Presentation Information
[II-SY6-6]肺動脈性肺高血圧症患者における、セレキシパグレスポンダーの背景を探る
○永井 礼子1, 佐藤 弘樹2,3, 赤川 浩之4, 佐々木 大輔1, 山澤 弘州1, 佐藤 隆博5,6, 辻野 一三6, 武田 充人7 (1.北海道大学病院 小児科, 2.大分大学 循環器内科・臨床検査診断学講座, 3.大分大学医学部附属病院 災害マネジメント総合支援センター, 4.東京女子医科大学 総合医科学研究所, 5.北海道大学大学院 医学研究院 呼吸器内科学教室, 6.北海道大学大学院 医学研究院 呼吸・循環イノベーティブリサーチ分野, 7.北海道大学大学院 医学研究院 生殖・発達医学分野 小児科学教室)
Keywords:
肺動脈性肺高血圧症,全エクソーム解析,メタボローム解析
【背景】セレキシパグはIP受容体に選択的に作用する経口肺血管拡張薬である。我々はセレキシパグによって肺動脈圧が著明に低下し、エポプロステノール持続静注からの離脱を果たした肺動脈性肺高血圧症(pulmonary arterial hypertension: PAH)の小児例を経験した(Front Pediatr 2022)。この経験から我々は、セレキシパグが非常に奏功しやすいPAH患者が存在する可能性があるのでは、そしてオミックス解析を行うことでその原因を突き止め、診療に応用できるのではないかと考え、本研究を立案した。【方法】2021~2024年に北海道大学病院でセレキシパグ投与を開始された、16歳以上のPAH患者15例を対象とした。セレキシパグ開始前後のWHO分類、心臓カテーテル検査、6分間歩行距離、心臓MRI検査、心臓超音波検査の改善度に基づき、対象をhigh-responder群(HR群。n=8)、standard-responder群(SR群。n=7)に分類した。次に全エクソーム解析、血漿メタボローム解析を実施した。
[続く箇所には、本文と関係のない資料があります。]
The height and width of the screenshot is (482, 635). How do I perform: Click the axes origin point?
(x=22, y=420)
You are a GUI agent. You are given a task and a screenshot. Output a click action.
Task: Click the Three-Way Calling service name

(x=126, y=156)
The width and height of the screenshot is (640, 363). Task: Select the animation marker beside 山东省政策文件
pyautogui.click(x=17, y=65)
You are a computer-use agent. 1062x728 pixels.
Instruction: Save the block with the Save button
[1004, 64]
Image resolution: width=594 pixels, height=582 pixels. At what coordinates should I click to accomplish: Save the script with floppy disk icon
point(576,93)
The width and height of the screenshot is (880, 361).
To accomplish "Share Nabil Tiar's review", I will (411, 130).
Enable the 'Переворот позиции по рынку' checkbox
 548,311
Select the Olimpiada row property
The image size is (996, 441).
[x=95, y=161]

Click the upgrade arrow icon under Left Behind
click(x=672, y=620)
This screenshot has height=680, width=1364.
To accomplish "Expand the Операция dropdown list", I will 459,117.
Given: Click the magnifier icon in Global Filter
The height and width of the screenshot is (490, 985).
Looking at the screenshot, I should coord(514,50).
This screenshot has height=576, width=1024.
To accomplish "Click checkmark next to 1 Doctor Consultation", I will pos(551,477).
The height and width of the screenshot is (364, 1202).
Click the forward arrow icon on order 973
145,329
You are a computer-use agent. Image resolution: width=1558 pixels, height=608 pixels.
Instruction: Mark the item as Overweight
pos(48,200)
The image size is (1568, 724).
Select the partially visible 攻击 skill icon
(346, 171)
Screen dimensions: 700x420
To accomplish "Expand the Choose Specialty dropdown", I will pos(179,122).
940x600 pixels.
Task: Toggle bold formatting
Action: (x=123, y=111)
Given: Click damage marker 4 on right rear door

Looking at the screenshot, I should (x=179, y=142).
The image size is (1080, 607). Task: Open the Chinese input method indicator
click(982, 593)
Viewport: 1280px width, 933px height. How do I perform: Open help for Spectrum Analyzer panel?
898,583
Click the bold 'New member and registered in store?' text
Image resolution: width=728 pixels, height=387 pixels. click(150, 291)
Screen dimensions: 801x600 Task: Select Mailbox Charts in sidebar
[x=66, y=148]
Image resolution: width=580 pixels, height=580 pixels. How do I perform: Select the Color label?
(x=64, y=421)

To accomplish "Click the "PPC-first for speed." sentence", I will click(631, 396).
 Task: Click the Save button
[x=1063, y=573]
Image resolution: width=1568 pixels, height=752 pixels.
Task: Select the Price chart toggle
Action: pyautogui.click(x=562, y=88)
【結果】全エクソーム解析では2群間に有意差は認めなかった。メタボローム解析では各種アシルカルニチン濃度が、SR群と比較してHR群において有意に高値であった。これを基に全エクソーム解析結果を見直したところ、CPT2 rs1799821 AA遺伝子型が、HR群で有意に高い頻度で検出された。さらにHR群の代謝物プロファイリングに基づいたIngenuity Pathway Analysisでは同群におけるATP citrate lyase (ACLY)・fatty acid synthase(FASN)の抑制と、CPT1Cの活性化が予測された。【結論】CPT2 rs1799821 AA遺伝子型、ACLY・FASN・CPT1Cの発現変化は脂肪酸代謝を障害し、プロスタサイクリン産生を低下させる可能性がある。その結果、HR群においてはセレキシパグに対する治療反応性が高まる可能性が示唆された。この研究結果はPAH患者に対するセレキシパグ投与の判断の根拠となる可能性があり、PAH診療における新たな治療戦略の構築に貢献するものである。